# [Prompt 1]
In the one-period ahead adaptive expectations passage, which group is labeled next to the inflation expectation that uses λ_{i f, Π}?

One-Period Ahead Adaptive Expectations:

\begin{matrix} E_{t}^{*} [β_{g, t + 1}] & = & E_{t - 1}^{*} [β_{g}, t] + λ_{1, β_{g}} (β_{g, t - 1} - E_{t - 1}^{*} [β_{g, t}]) + λ_{2, β_{g}} (β_{g, t - 1} - β_{g, t - 2}); λ_{i, β_{g}} \in [0, 1] \\ E_{t}^{*} [G_{t + 1}] & = & E_{t - 1}^{*} [G_{t}] + λ_{1, G} (G_{t} - E_{t - 1}^{*} [G_{t}]) + λ_{2, G} (G_{t} - G_{t - 1}); λ_{i, G} \in [0, 1] \\ E_{t}^{*} [W_{t + 1}] & = & E_{t - 1}^{*} [W_{t}] + λ_{W} (W_{t} - E_{t - 1}^{*} [W_{t}]) + λ_{2, W} (W_{t} - W_{t - 1}); λ_{i, W} \in [0, 1] \\ E_{t}^{*} [Γ_{t + 1}] & = & E_{t - 1}^{*} [Γ_{t}] + λ_{1, Γ} (Γ_{t} - E_{t - 1}^{*} [Γ_{t}]) + λ_{2, Γ} (Γ_{t} - Γ_{t - 1}); λ_{i, Γ} \in [0, 1] \\ E_{t}^{*} [R_{n, t + 1}] & = & E_{t - 1}^{*} [R_{n, t}] + λ_{1, R_{n}} (R_{n, t} - E_{t - 1}^{*} [R_{n, t}]) + λ_{2, R_{n}} (R_{n, t} - R_{n, t - 1}); λ_{i, R_{n}} \in [0, 1] (households) \\ E_{h, t}^{*} [Π_{t + 1}] & = & E_{t - 1}^{*} [Π_{t}] + λ_{1 h, Π} (Π_{t - 1} - E_{t - 1}^{*} [Π_{t}]) + λ_{2 h, Π} (Π_{t - 1} - Π_{t - 2}); λ_{i h, Π} \in [0, 1] (households) \\ E_{f, t}^{*} [Π_{t + 1}] & = & E_{t - 1}^{*} [Π_{t}] + λ_{1 f, Π} (Π_{t - 1} - E_{t - 1}^{*} [Π_{t}]) + λ_{2 h, Π} (Π_{t - 1} - Π_{t - 2}); λ_{i f, Π} \in [0, 1] (firms) \\ E_{t}^{*} [Y_{t + 1}] & = & E_{t - 1}^{*} [Y_{t}] + λ_{1, Y} (Y_{t - 1} - E_{t - 1}^{*} [Y_{t}]) + λ_{2, Y} (Y_{t - 1} - Y_{t - 2}); λ_{i, Y} \in [0, 1] \\ E_{t}^{*} [{\tilde{M C}}_{t + 1}] & = & E_{t - 1}^{*} [{\tilde{M C}}_{t}] + λ_{1, M C} ({\tilde{M C}}_{t} - E_{t - 1}^{*} [{\tilde{M C}}_{t}]) + λ_{2, M C} ({\tilde{M C}}_{t} - {\tilde{M C}}_{t - 1}); λ_{i, M C} \in [0, 1] \end{matrix}

where

{\tilde{M C}}_{t} \equiv M C_{t} M S_{t}

. Note that we have used the first-order approximation

log \frac{X_{t}}{X} \approx \frac{X_{t} - X}{X}

.

# [Dataset excerpts]

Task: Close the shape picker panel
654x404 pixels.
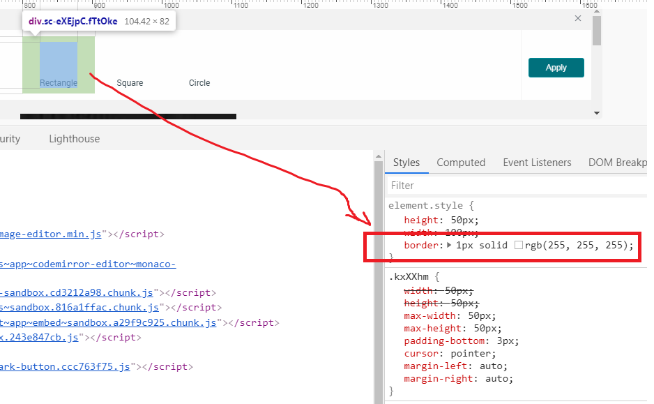Action: (x=578, y=18)
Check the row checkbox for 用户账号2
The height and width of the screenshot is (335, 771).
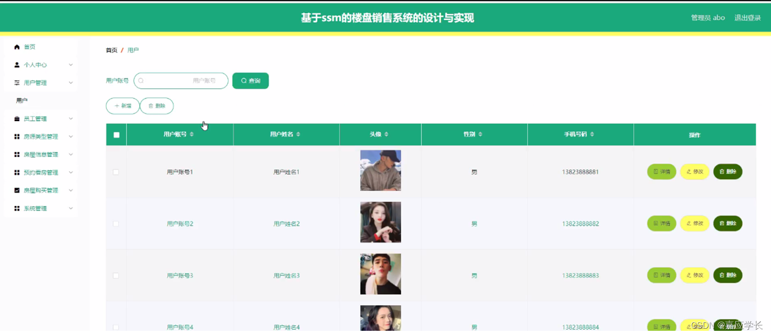116,224
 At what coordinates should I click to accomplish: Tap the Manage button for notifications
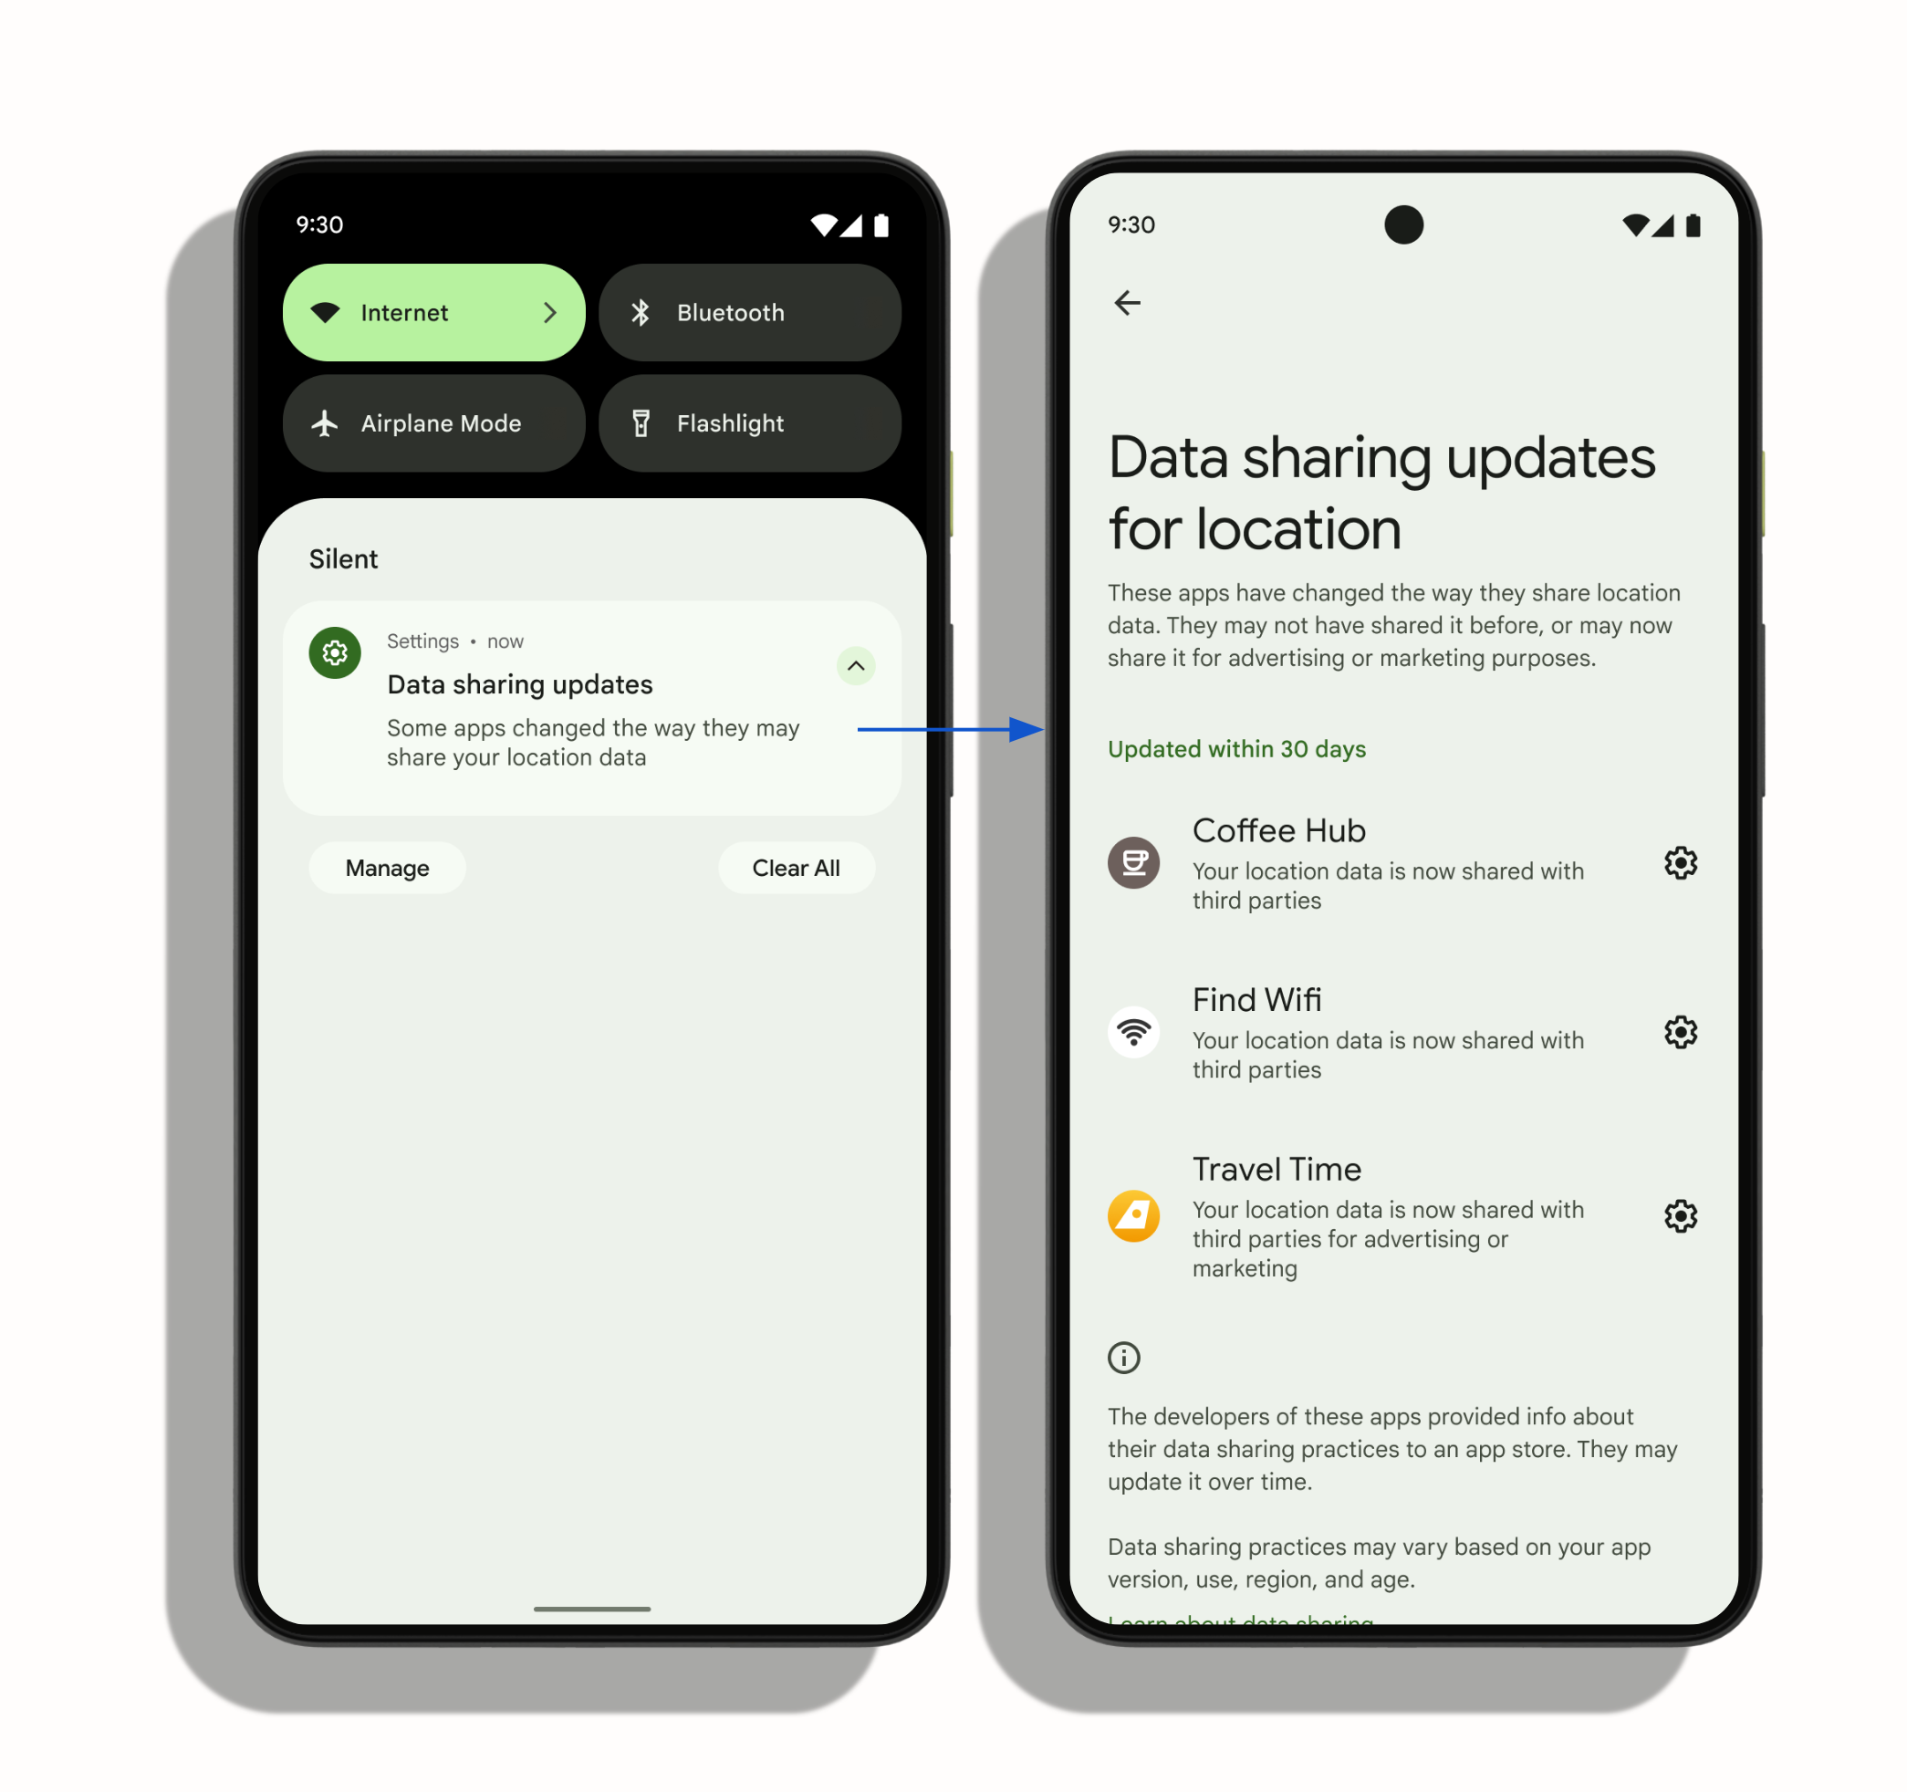click(388, 866)
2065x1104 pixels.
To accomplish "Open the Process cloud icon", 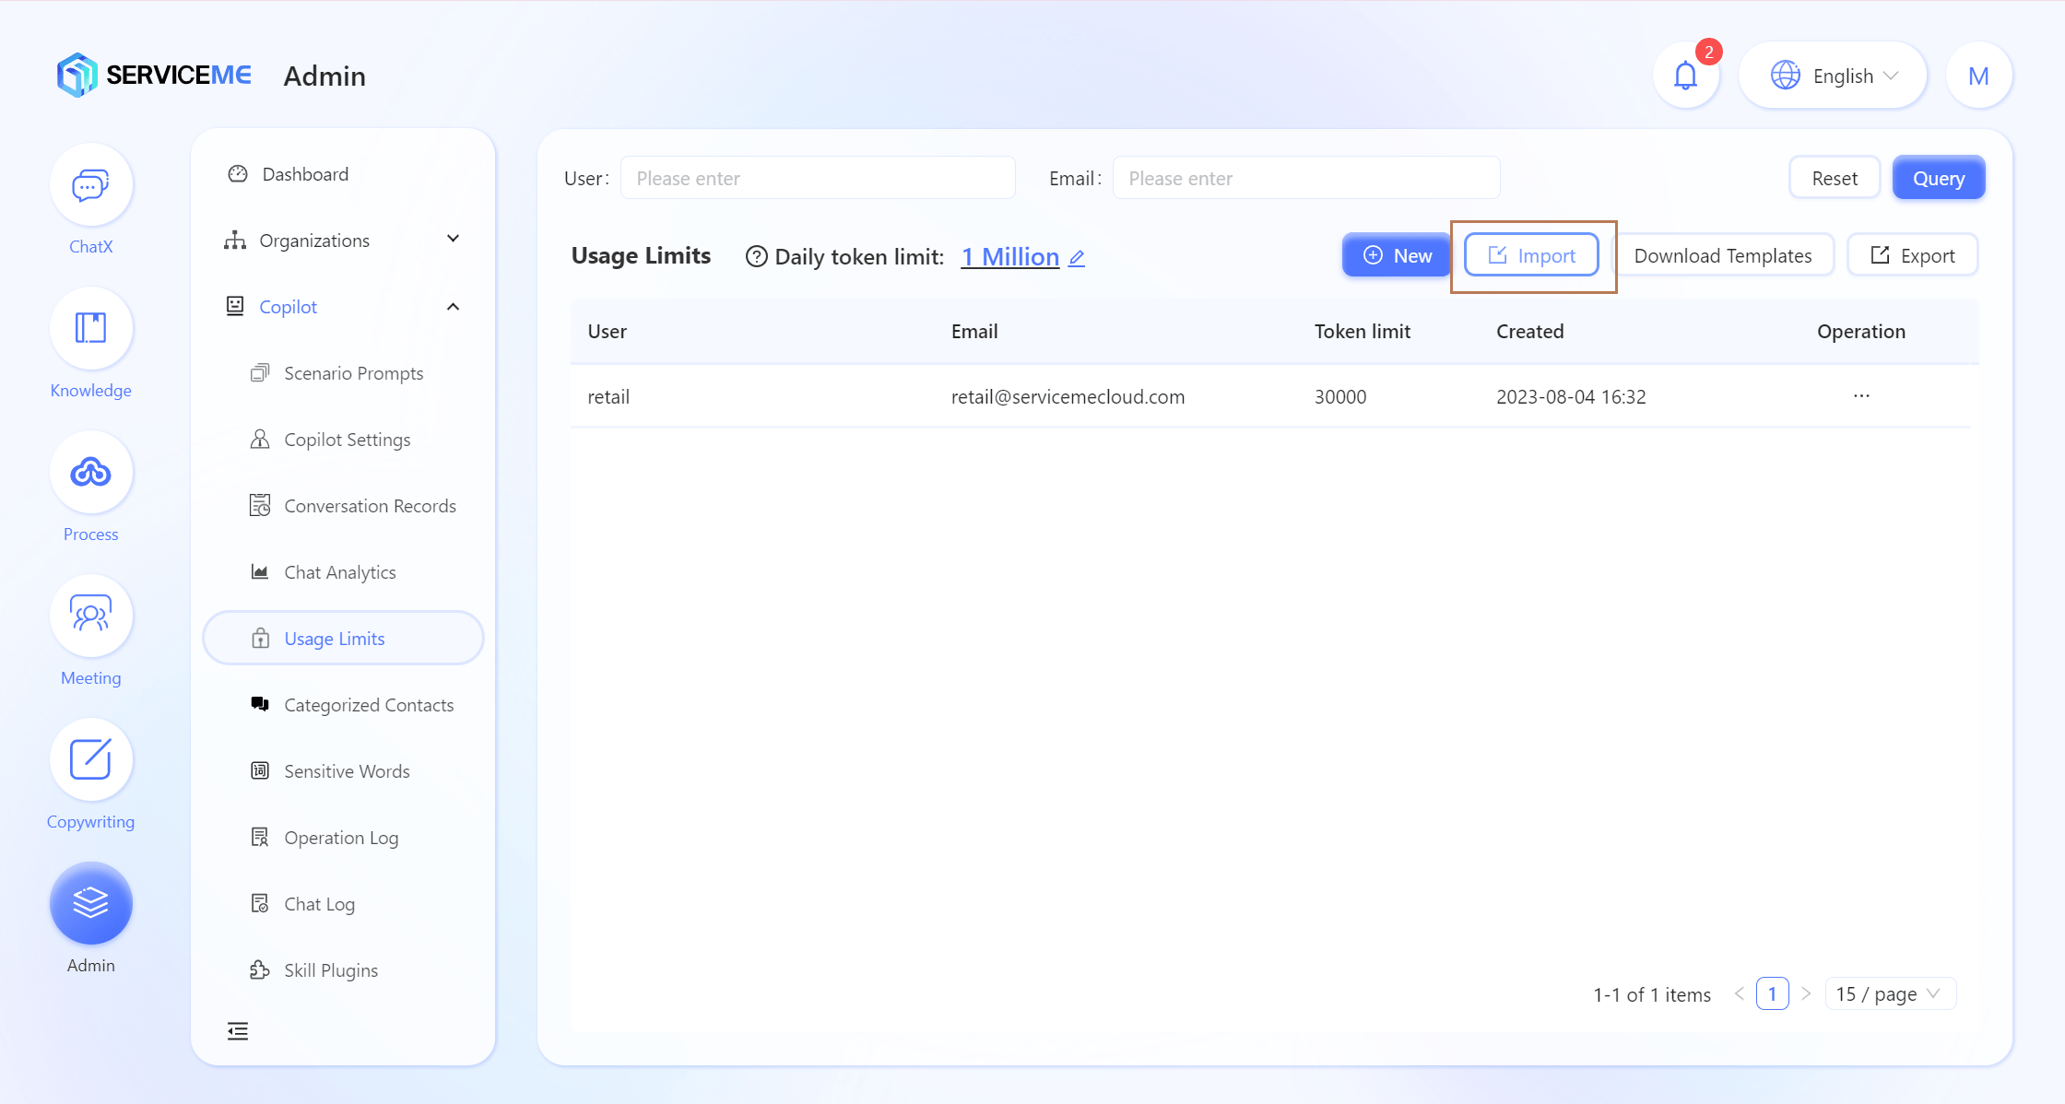I will [90, 473].
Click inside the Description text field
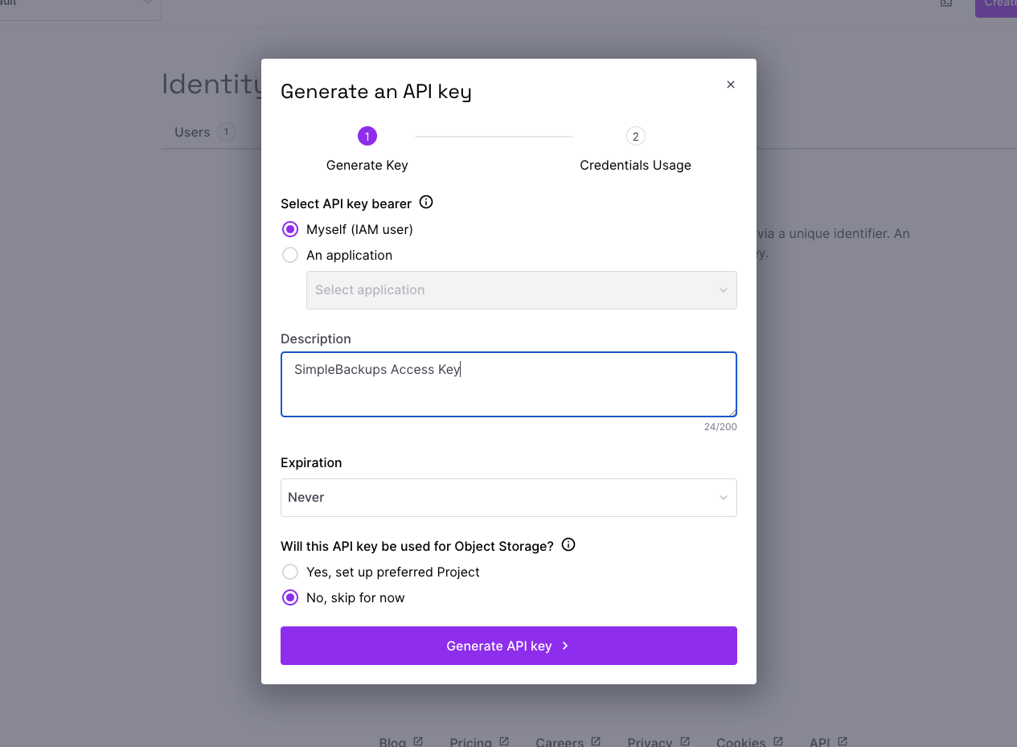Viewport: 1017px width, 747px height. [508, 384]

# [Prompt 2]
Rewrite the rows from the start of the rows through the line that contains "click(388, 866)", replacing "checkbox" with "check box" and keeping everything else unchanged. Omit the pictures.

# [Exercise answer 1]
Firms

# [Exercise answer 2]
Task: Close the shape picker panel
654x404 pixels.
Action: (x=578, y=18)
Check the row check box for 用户账号2
The height and width of the screenshot is (335, 771).
116,224
 At what coordinates should I click to accomplish: Tap the Manage button for notifications
click(388, 866)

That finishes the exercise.